Quarante ans plus tard, on peut affirmer que cette conception s’est avérée totalement erronée. En outre, elle a fait des dégâts humains et écologiques considérables.

Robert Van den Bosch cite de nombreux exemples de graves accidents dus à l’emploi des pesticides agréés par les autorités de contrôle des États-Unis et pour lesquels les prescriptions d’utilisation étaient parfaitement claires.

Parmi ces exemples, nous pointerons les drames suivants :

–En automne 1971, le leptophos, un insecticide organophosphoré synthétisé aux États-Unis est rendu responsable de l’empoisonnement de nombreux paysans et de la mort de 1 200 buffles en Égypte. Par la suite, des ouvriers de l’unité de production américaine fabriquant cet insecticide sont atteints d’une maladie nerveuse incurable causée par cette matière active.

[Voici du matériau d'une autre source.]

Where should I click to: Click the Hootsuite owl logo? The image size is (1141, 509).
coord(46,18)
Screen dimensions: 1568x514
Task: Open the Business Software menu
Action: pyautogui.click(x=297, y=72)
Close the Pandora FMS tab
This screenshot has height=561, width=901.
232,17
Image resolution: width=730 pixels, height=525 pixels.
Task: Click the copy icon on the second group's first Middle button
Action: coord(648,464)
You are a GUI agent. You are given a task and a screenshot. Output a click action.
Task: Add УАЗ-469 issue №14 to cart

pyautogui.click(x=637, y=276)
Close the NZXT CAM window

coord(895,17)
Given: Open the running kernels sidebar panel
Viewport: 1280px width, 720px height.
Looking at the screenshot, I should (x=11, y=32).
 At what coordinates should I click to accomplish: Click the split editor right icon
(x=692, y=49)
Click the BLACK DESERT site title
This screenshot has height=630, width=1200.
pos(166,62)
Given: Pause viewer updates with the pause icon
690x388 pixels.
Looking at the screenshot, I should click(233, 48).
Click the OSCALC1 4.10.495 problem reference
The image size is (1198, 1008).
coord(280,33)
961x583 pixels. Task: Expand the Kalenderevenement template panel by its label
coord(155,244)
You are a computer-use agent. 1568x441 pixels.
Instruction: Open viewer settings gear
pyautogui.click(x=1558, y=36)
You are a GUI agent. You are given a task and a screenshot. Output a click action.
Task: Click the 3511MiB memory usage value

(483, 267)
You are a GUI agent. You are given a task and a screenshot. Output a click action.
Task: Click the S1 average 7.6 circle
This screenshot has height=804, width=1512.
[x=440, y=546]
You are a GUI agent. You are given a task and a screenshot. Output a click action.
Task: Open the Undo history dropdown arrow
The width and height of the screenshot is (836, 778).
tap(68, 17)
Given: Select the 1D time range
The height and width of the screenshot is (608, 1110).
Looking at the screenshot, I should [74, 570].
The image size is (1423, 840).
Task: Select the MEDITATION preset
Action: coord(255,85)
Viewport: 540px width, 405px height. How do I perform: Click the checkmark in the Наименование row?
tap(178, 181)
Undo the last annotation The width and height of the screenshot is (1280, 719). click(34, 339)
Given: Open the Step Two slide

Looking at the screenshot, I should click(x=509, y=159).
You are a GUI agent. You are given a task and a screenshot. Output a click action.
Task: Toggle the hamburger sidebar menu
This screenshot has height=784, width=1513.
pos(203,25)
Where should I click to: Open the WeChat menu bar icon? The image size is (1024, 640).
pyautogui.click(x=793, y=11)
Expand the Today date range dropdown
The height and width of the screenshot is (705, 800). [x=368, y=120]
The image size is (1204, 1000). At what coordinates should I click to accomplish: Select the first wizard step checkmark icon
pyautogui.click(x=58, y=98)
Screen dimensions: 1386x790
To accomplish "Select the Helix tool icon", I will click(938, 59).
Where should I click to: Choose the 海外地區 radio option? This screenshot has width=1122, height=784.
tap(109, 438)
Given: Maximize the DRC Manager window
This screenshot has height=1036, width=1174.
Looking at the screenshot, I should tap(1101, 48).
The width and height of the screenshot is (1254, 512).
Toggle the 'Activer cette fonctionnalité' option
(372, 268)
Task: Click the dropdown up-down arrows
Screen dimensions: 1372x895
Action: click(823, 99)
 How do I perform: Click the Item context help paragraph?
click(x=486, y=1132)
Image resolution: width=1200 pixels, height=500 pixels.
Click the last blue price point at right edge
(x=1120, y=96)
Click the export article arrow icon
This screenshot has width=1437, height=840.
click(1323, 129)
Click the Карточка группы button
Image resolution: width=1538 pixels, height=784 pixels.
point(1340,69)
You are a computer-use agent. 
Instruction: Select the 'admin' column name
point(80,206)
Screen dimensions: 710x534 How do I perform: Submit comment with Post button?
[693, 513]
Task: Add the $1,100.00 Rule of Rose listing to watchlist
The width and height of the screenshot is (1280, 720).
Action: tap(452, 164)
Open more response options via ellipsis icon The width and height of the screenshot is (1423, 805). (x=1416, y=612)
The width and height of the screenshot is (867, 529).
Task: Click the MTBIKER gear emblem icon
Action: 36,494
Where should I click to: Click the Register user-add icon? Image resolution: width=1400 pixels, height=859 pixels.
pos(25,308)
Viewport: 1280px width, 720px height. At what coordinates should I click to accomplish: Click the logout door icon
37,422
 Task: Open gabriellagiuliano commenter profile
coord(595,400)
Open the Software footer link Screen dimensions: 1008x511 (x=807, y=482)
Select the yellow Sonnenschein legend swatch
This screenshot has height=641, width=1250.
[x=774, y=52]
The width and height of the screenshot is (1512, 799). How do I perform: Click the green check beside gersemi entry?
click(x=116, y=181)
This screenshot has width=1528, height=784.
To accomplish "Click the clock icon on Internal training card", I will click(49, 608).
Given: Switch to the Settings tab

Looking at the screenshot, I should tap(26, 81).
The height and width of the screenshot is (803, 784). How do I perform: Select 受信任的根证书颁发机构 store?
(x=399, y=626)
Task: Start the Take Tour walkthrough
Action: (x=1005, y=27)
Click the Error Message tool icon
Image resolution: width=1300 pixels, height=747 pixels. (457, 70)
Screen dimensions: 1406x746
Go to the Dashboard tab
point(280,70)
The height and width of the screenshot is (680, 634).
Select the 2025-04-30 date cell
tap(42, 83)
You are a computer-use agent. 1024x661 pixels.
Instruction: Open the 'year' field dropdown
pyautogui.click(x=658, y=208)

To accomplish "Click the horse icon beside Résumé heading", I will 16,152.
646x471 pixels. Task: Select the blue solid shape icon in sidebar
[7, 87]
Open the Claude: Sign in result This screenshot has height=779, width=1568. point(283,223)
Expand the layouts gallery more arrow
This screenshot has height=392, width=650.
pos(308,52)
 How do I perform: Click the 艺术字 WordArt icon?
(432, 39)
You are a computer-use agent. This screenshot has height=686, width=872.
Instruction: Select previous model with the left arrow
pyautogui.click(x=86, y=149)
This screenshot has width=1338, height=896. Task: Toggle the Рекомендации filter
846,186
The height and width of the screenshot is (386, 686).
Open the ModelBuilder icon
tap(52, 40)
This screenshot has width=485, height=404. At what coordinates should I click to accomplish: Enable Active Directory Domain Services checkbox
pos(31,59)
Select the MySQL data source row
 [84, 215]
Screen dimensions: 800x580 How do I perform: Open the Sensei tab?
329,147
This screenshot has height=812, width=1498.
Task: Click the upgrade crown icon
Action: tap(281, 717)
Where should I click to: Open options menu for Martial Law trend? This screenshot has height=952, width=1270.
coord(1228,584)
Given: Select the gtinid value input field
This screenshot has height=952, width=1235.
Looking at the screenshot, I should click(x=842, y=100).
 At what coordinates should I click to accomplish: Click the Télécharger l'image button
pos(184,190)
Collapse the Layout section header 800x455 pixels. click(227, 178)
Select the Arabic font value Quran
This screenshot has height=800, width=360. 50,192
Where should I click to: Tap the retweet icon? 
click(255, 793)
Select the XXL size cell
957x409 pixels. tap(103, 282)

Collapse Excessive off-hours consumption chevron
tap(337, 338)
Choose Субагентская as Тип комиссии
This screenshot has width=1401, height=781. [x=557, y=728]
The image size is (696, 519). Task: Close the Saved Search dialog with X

–Aucune autre culture à travers le monde n’a subi une avalanche aussi massive de pesticides que celle du coton. L’écosystème de cette plante a souffert plus que toute autre des pulvérisations massives de produits toxiques, et les déboires économiques qui en ont résulté ont été impressionnants. Ont été concernées au premier plan l’Égypte, l’Amérique centrale, l’Amérique du Sud, le Mexique, la vallée du Rio Grande au Texas, la Vallée Imperial californienne et, enfin, la vallée péruvienne du Canete. Au début des années 1950, cette dernière a subi un véritable désastre. L’impact des produits toxiques sur les populations y résidentes fut tragique. En Amérique centrale, ce sont des milliers de paysans qui ont été intoxiqués chaque année par les insecticides déversés dans les plantations de coton.

–Durant la saison 1969-1970, 383 décès et plus de 3 000 cas d’empoisonnements sérieux ont été signalés dans le seul Nicaragua.

–En 1975, les ouvriers d’une usine chimique de l’État de Virginie fabriquant le chlordécone11, un insecticide organochloré autorisé pour la lutte contre les blattes et les fourmis, présentèrent d’atroces symptômes d’intoxication dus à ce produit. L’usine fut fermée et démantelée. On s’aperçut ensuite que toute la région avoisinante était contaminée, y compris la rivière James, dont de longs tronçons furent interdits à la pêche.